**Written task:**
Repeat word for word the records starting with the line that contains "The image size is (1024, 524)." and going on through the line that contains "pixels. (243, 229)". Give only those lines.

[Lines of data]
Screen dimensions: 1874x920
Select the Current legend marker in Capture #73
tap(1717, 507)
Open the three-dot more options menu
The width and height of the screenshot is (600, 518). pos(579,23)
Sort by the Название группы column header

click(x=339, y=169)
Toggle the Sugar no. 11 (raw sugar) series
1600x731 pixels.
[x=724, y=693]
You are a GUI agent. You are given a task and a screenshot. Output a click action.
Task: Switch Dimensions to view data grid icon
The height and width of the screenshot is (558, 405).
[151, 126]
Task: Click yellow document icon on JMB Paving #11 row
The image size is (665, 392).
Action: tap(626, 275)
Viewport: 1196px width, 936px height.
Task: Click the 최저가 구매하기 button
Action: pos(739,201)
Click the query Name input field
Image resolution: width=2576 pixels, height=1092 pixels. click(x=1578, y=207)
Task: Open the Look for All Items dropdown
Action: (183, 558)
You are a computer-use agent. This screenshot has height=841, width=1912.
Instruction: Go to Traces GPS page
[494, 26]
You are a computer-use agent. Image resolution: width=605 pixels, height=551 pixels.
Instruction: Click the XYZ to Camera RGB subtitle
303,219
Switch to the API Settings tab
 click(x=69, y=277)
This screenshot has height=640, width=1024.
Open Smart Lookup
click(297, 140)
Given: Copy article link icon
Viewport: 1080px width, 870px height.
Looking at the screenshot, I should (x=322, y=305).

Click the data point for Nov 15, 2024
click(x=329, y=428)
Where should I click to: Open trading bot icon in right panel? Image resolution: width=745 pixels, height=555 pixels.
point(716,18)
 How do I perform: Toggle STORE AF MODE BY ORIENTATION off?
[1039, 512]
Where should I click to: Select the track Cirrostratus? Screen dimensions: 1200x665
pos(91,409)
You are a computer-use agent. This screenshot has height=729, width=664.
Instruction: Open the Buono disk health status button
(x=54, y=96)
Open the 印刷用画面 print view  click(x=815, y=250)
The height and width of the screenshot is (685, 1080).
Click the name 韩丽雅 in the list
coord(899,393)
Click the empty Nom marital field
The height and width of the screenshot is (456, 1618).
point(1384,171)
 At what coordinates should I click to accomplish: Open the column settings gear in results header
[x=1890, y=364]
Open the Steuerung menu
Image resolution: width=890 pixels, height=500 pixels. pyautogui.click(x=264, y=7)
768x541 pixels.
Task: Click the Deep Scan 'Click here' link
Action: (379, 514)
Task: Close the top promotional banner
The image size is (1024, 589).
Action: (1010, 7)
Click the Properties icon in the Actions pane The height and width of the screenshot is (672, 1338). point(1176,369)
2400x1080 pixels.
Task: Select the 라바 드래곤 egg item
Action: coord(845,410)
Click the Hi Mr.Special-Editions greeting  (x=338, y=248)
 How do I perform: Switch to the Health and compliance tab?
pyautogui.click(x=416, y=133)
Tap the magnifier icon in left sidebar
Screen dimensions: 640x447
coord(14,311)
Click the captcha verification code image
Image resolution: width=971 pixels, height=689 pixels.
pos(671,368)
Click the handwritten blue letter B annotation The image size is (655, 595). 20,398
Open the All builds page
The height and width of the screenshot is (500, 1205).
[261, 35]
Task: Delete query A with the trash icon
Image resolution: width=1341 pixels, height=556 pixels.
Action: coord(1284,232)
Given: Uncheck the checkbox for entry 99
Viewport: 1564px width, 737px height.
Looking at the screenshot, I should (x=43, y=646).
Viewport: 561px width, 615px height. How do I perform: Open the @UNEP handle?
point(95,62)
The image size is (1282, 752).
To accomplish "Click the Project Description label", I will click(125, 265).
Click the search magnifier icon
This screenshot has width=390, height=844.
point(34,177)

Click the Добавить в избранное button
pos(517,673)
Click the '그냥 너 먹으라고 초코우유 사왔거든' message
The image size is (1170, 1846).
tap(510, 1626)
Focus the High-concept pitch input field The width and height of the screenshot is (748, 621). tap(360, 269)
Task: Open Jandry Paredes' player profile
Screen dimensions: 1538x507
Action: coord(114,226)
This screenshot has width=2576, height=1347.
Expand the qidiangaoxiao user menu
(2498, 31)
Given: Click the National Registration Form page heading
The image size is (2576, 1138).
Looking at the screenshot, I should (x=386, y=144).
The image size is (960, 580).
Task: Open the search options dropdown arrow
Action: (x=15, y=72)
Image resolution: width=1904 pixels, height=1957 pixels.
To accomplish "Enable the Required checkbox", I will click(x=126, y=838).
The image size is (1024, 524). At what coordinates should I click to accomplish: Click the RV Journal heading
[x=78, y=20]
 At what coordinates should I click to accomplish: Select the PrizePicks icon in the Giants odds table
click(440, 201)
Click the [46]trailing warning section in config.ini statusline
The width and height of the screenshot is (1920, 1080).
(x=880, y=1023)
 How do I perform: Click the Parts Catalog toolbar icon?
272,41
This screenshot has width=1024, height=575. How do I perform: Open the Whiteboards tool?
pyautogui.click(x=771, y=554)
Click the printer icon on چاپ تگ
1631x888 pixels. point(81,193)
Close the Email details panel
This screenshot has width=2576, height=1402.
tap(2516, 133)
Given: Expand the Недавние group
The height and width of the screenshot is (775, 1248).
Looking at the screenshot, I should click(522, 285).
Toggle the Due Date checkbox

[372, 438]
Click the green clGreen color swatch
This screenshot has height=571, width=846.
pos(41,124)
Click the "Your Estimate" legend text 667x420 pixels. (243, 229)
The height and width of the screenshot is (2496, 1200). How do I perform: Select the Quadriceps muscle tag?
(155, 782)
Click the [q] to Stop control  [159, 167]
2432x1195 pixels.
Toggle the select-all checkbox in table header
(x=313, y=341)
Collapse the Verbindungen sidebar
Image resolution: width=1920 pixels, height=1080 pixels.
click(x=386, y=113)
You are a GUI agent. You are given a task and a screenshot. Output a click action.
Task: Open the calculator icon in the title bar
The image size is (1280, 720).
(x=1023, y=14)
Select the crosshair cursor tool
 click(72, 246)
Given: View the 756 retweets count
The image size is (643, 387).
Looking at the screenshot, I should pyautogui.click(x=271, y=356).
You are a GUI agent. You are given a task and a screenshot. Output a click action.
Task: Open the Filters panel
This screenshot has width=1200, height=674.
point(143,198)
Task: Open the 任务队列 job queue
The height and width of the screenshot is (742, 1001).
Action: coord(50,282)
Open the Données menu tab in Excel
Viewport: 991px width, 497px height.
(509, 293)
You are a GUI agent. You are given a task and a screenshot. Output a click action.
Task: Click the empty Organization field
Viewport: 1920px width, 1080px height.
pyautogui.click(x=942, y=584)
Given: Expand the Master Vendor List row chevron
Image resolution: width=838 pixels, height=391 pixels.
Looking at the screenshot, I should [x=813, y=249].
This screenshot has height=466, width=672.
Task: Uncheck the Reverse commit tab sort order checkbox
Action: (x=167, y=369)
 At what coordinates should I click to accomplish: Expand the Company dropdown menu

**Task answer:**
The image size is (1024, 524). At what coordinates should I click to accomplish: Click the RV Journal heading
[x=78, y=20]
 At what coordinates should I click to accomplish: Select the PrizePicks icon in the Giants odds table
click(440, 201)
Click the [46]trailing warning section in config.ini statusline
The width and height of the screenshot is (1920, 1080).
(x=880, y=1023)
 How do I perform: Click the Parts Catalog toolbar icon?
272,41
This screenshot has width=1024, height=575. How do I perform: Open the Whiteboards tool?
pyautogui.click(x=771, y=554)
Click the printer icon on چاپ تگ
1631x888 pixels. point(81,193)
Close the Email details panel
This screenshot has width=2576, height=1402.
tap(2516, 133)
Given: Expand the Недавние group
The height and width of the screenshot is (775, 1248).
Looking at the screenshot, I should click(522, 285).
Toggle the Due Date checkbox

[372, 438]
Click the green clGreen color swatch
This screenshot has height=571, width=846.
pos(41,124)
Click the "Your Estimate" legend text 667x420 pixels. (243, 229)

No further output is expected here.